**Listed records:**

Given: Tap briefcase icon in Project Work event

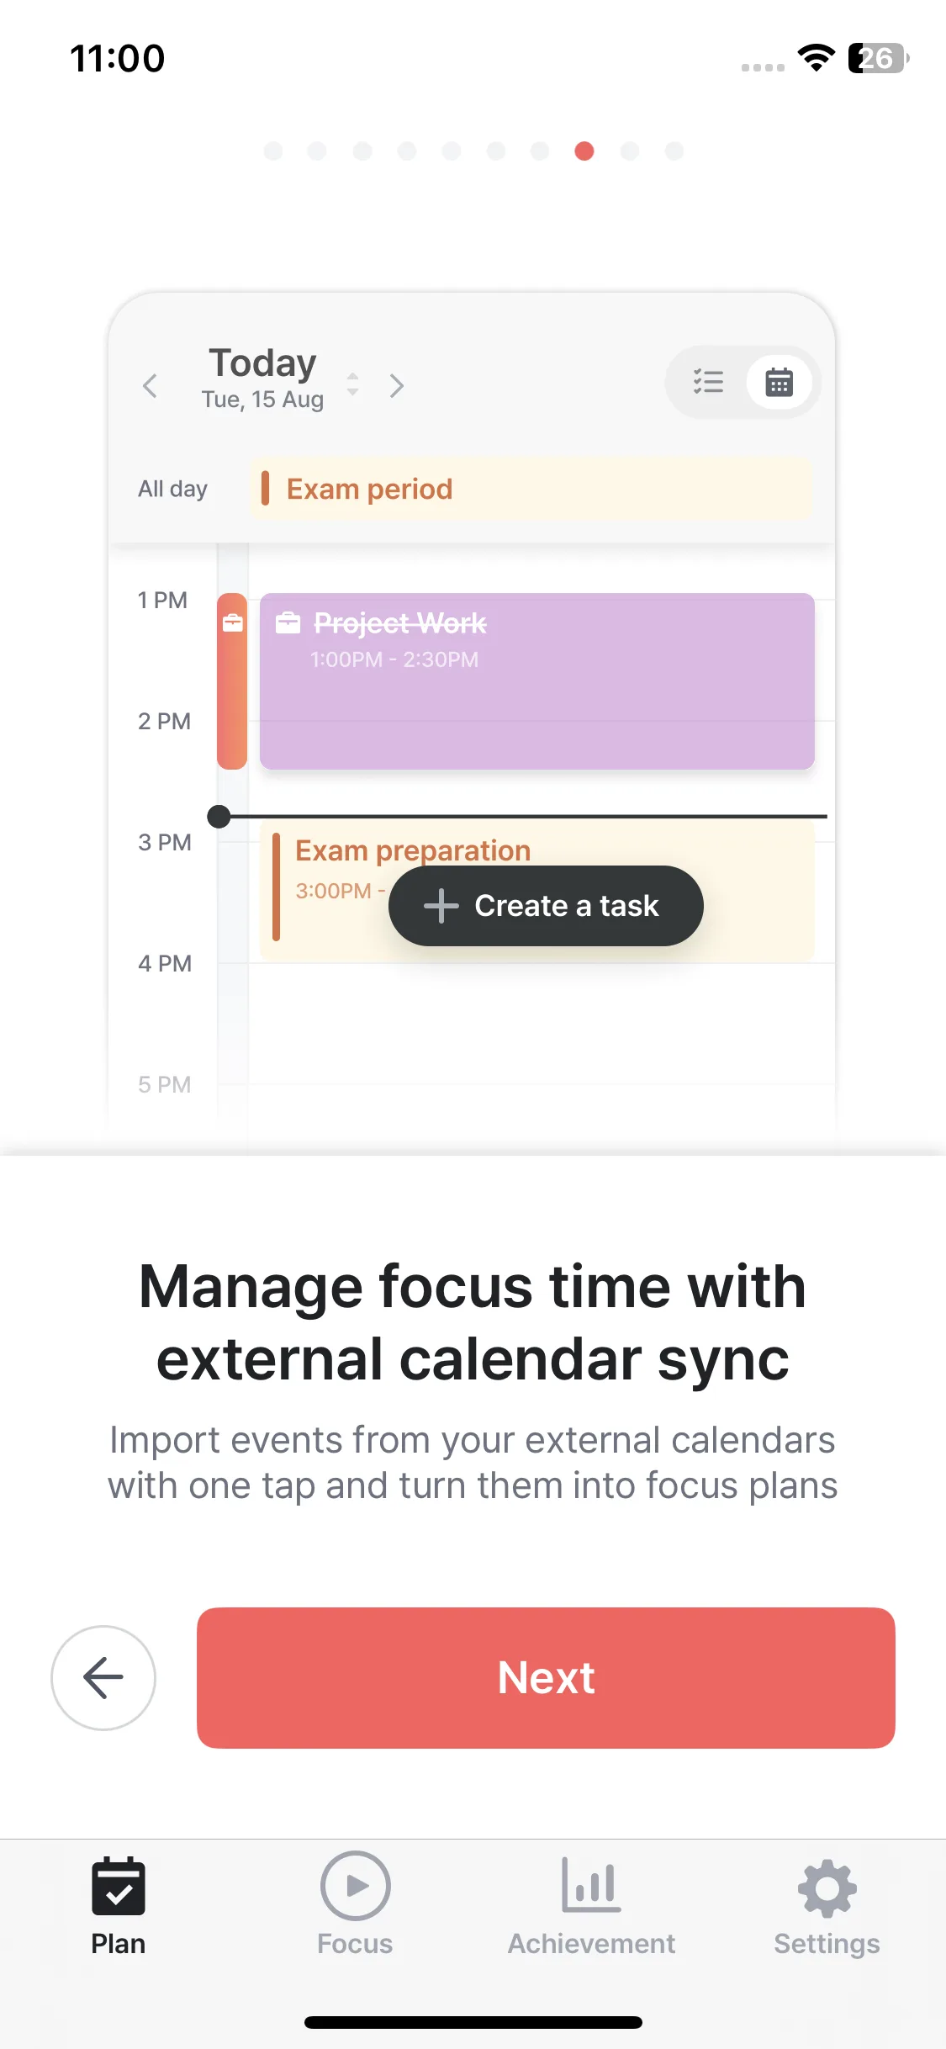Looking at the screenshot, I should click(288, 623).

* * *

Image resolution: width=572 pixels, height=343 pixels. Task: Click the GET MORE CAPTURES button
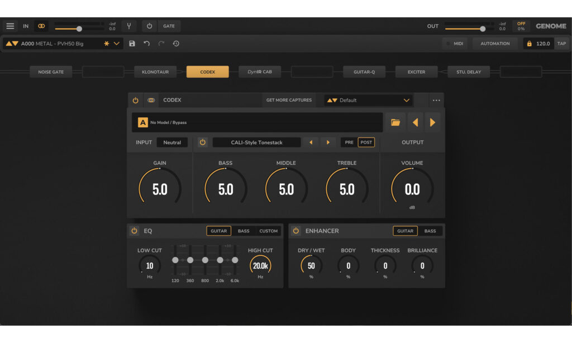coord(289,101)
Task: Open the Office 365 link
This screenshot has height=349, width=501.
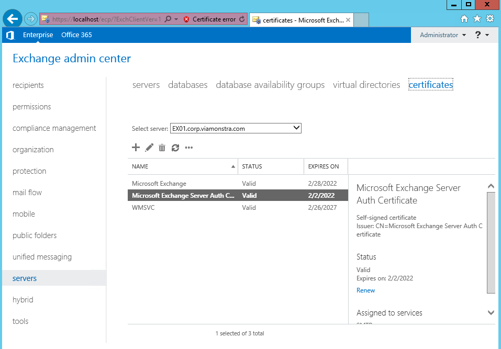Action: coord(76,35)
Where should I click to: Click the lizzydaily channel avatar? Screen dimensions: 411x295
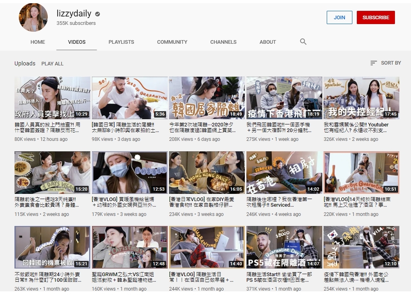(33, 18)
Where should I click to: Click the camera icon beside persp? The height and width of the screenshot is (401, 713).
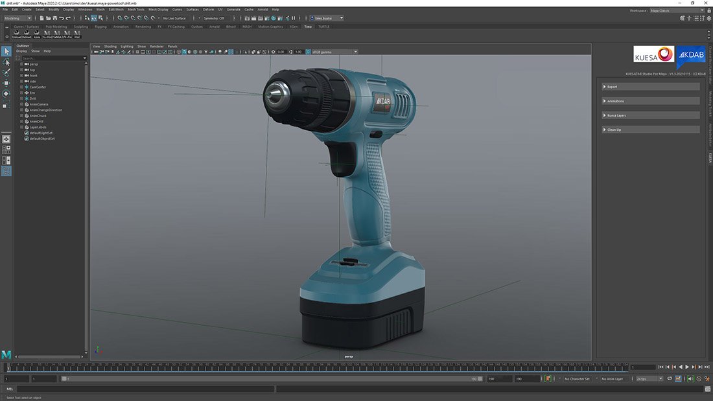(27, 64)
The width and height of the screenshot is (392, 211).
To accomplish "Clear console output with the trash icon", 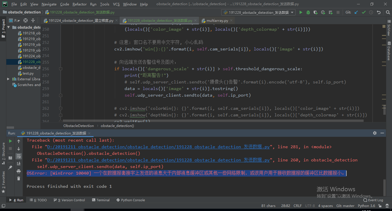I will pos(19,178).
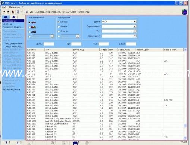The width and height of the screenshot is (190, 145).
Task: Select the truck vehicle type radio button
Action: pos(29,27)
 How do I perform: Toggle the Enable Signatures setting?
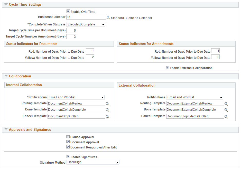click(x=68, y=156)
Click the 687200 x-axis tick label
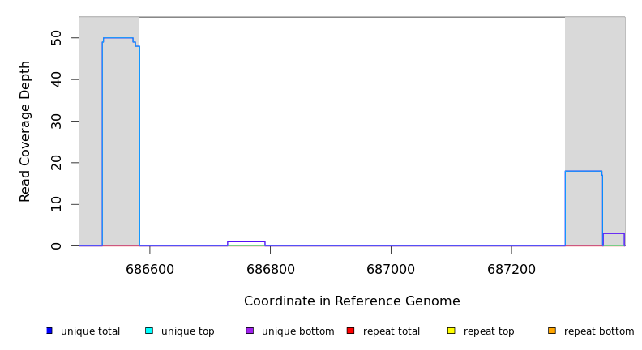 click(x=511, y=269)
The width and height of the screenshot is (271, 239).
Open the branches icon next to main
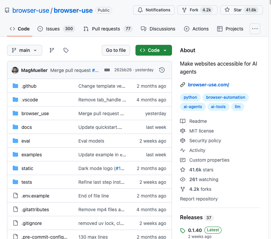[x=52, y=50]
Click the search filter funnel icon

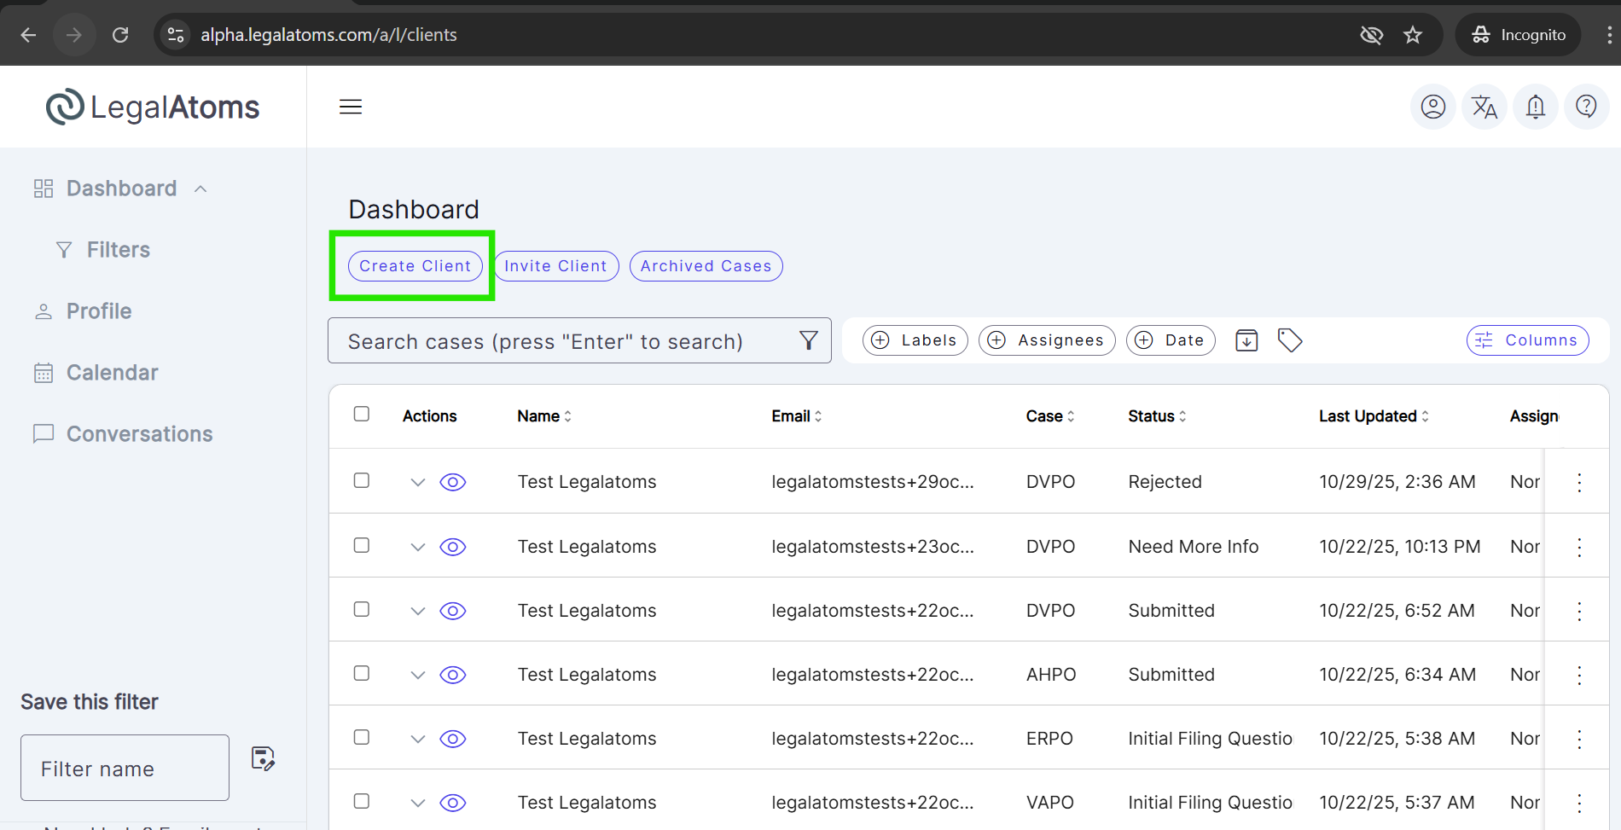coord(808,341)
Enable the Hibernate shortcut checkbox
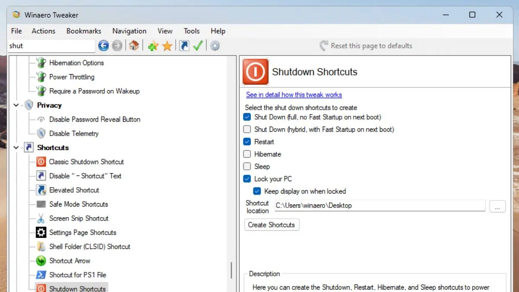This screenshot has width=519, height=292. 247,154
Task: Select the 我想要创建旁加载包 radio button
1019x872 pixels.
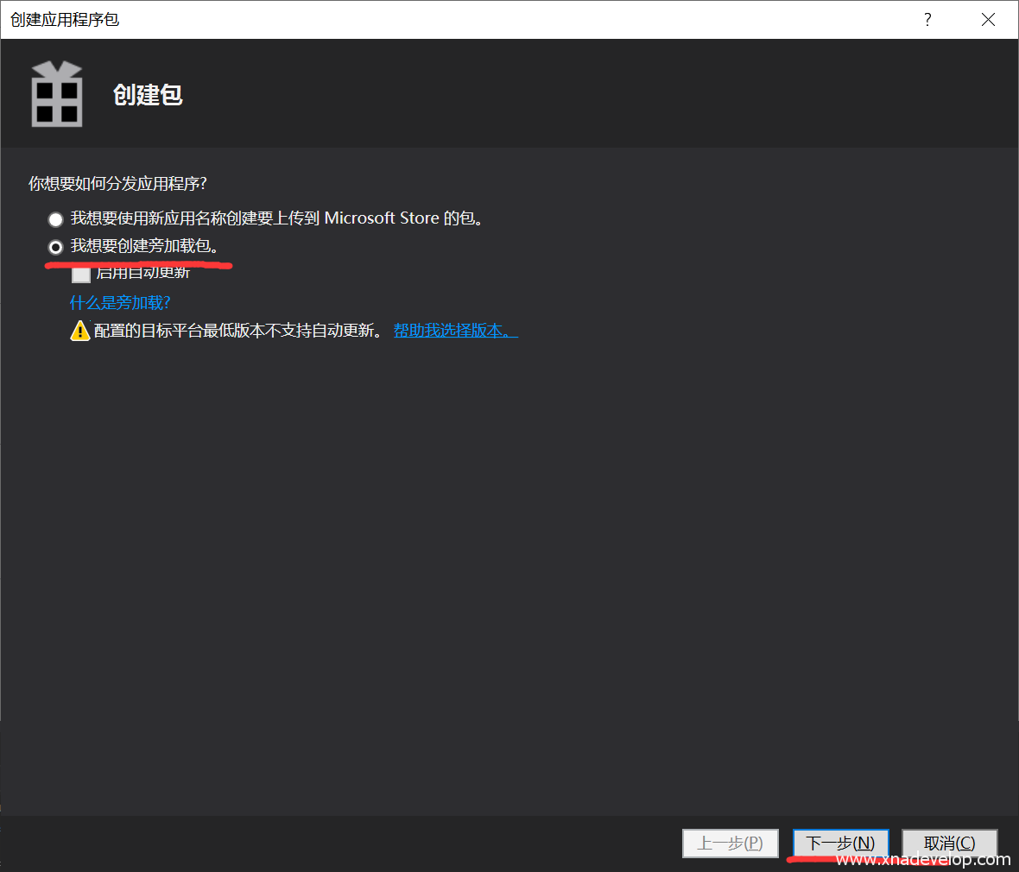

--

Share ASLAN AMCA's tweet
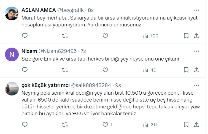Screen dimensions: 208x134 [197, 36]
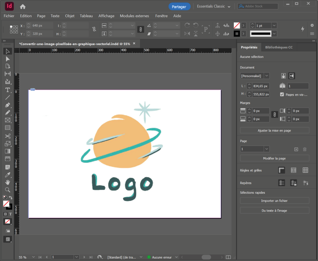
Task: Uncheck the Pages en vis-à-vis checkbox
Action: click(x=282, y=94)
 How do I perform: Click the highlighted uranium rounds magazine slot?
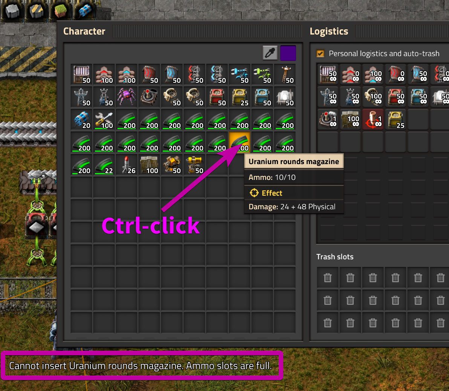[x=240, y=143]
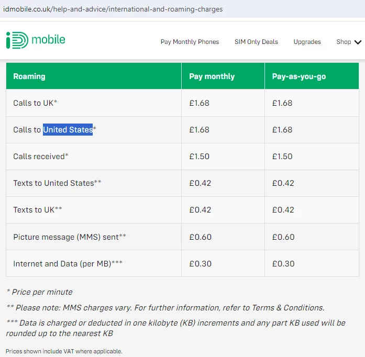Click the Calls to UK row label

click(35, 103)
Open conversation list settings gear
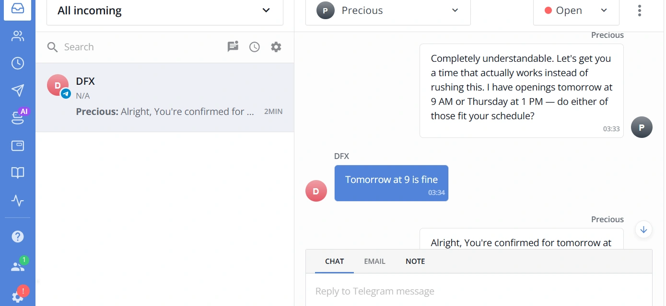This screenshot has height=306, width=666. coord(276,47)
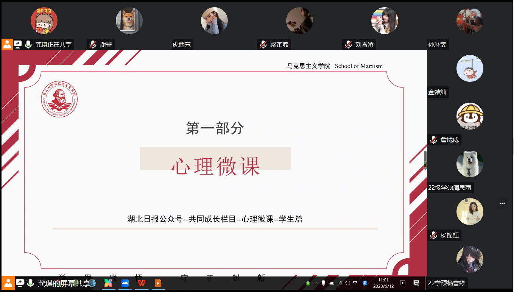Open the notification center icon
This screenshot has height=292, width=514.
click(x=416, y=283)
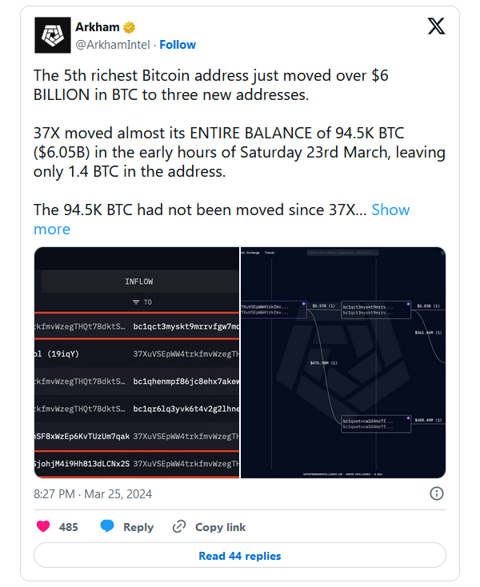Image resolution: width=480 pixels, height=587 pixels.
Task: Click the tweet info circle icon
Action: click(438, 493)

**What to do:** Starting from the line with "This screenshot has height=349, width=501." in the records above, repeat each line exactly until you have written the line with "The width and height of the screenshot is (392, 211).", then stop; drop the pictures.

**Response to the task:**
This screenshot has height=349, width=501.
Action: coord(76,35)
Where should I click to: Click the lizzydaily channel avatar? Screen dimensions: 411x295
(33, 18)
Where should I click to: Click the camera icon beside persp? The height and width of the screenshot is (401, 713).
(27, 64)
The width and height of the screenshot is (392, 211).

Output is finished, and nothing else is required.